▶ [GIVEN INFORMATION]
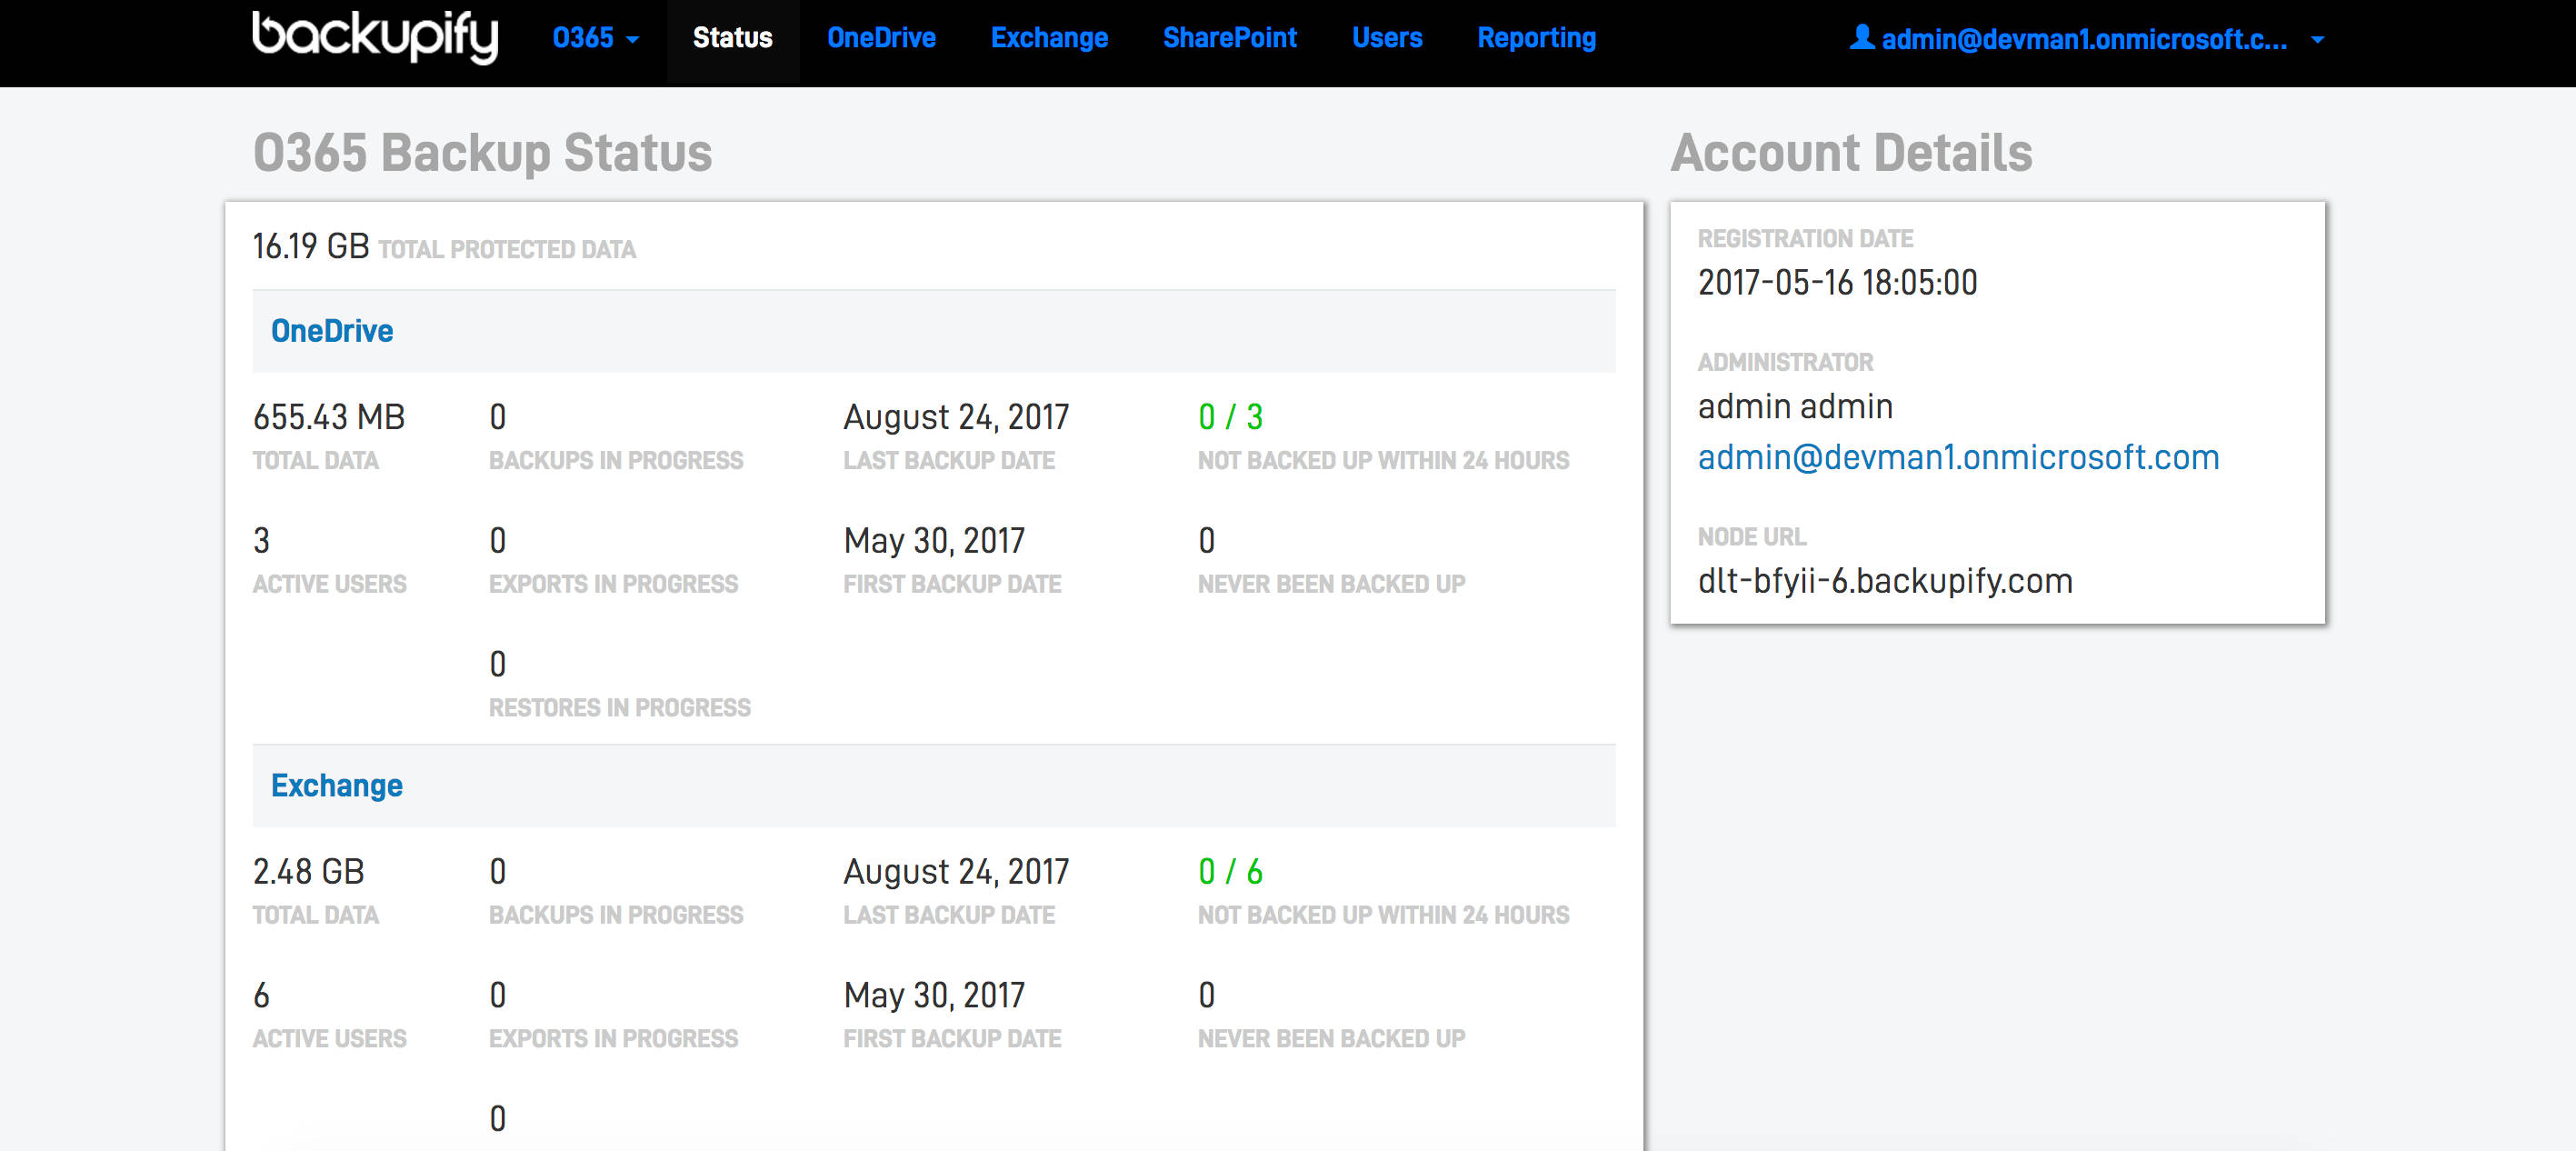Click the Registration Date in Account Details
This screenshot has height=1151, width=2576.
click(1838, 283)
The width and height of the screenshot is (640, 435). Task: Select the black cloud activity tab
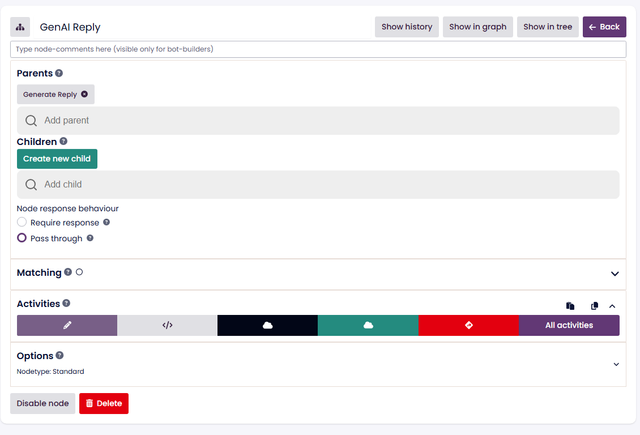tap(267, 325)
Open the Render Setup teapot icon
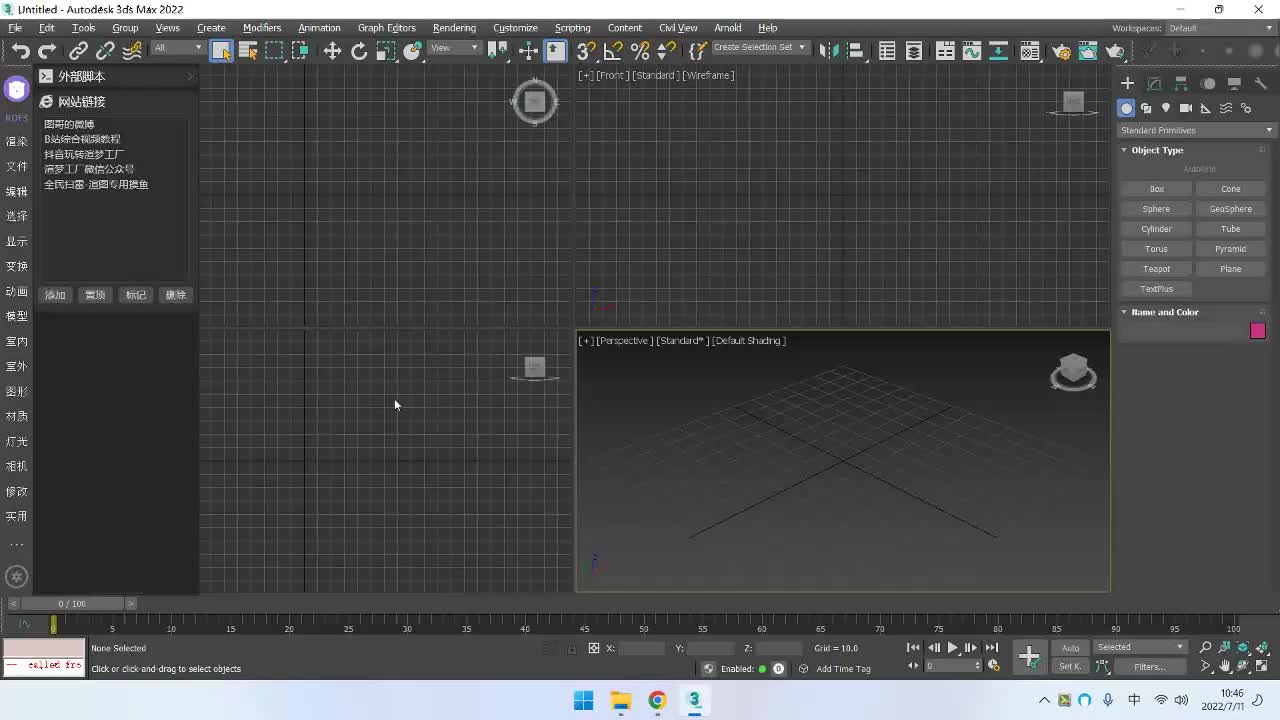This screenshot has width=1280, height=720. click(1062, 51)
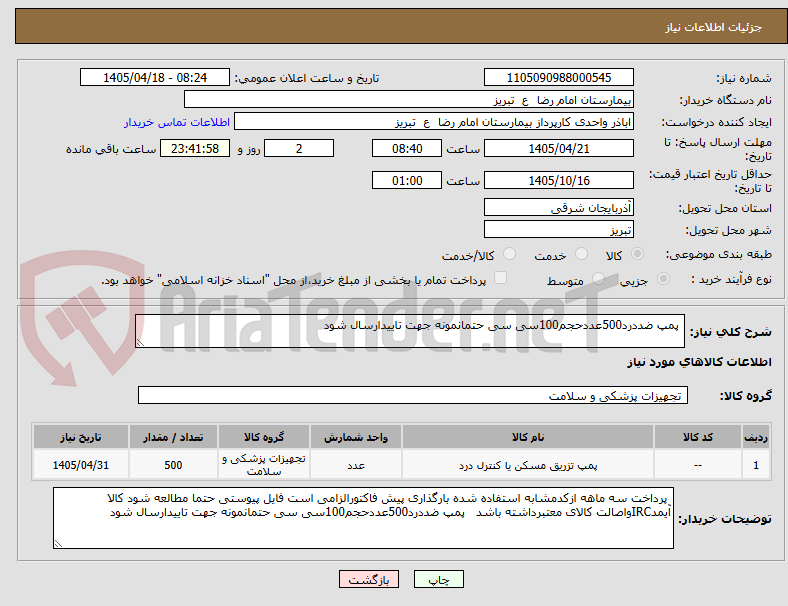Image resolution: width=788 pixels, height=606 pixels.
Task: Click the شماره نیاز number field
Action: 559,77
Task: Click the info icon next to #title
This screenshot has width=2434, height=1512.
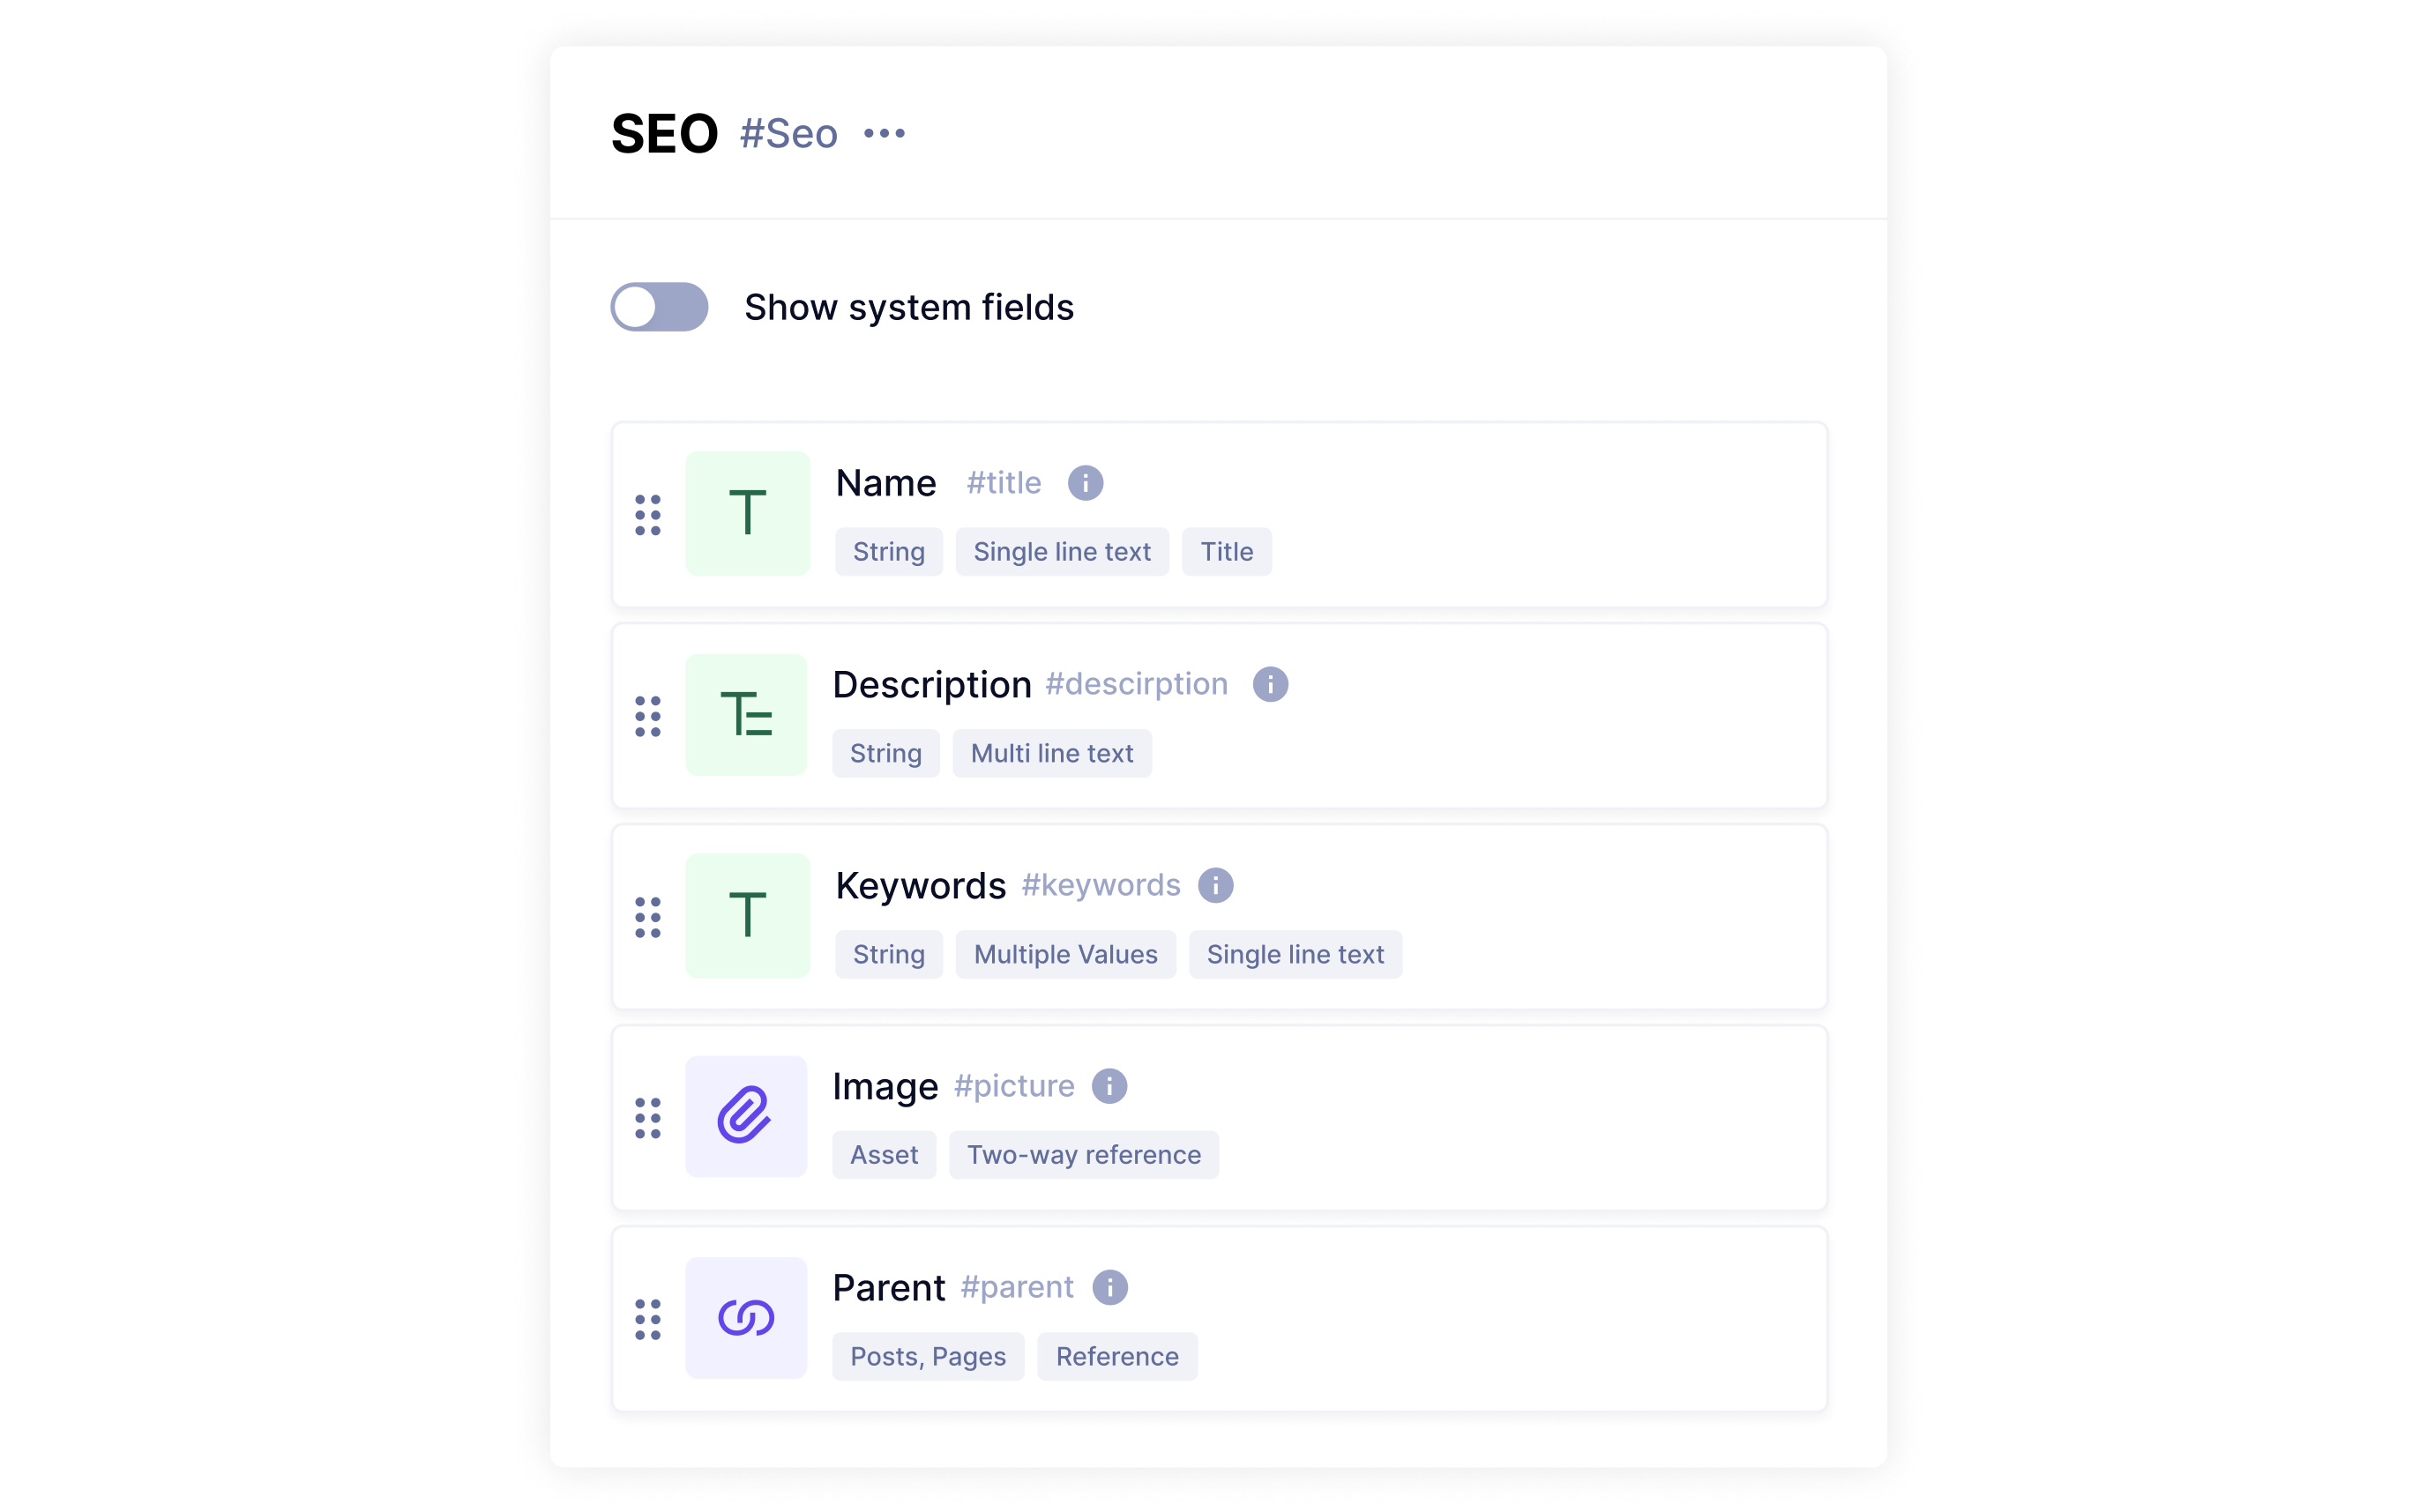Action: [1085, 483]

▶ [YOUR INSTRUCTIONS] Copy every line of the records above word for word, leaving out the pictures.

▶ [FINAL ANSWER]
Click the Registration Date in Account Details
This screenshot has height=1151, width=2576.
click(1838, 283)
The width and height of the screenshot is (640, 435). Task: Select the black cloud activity tab
tap(267, 325)
Open the Render Setup teapot icon
This screenshot has width=1280, height=720. click(1062, 51)
Image resolution: width=788 pixels, height=606 pixels.
Task: Click the شماره نیاز number field
Action: 559,77
Task: Click the info icon next to #title
This screenshot has width=2434, height=1512.
Action: [1085, 483]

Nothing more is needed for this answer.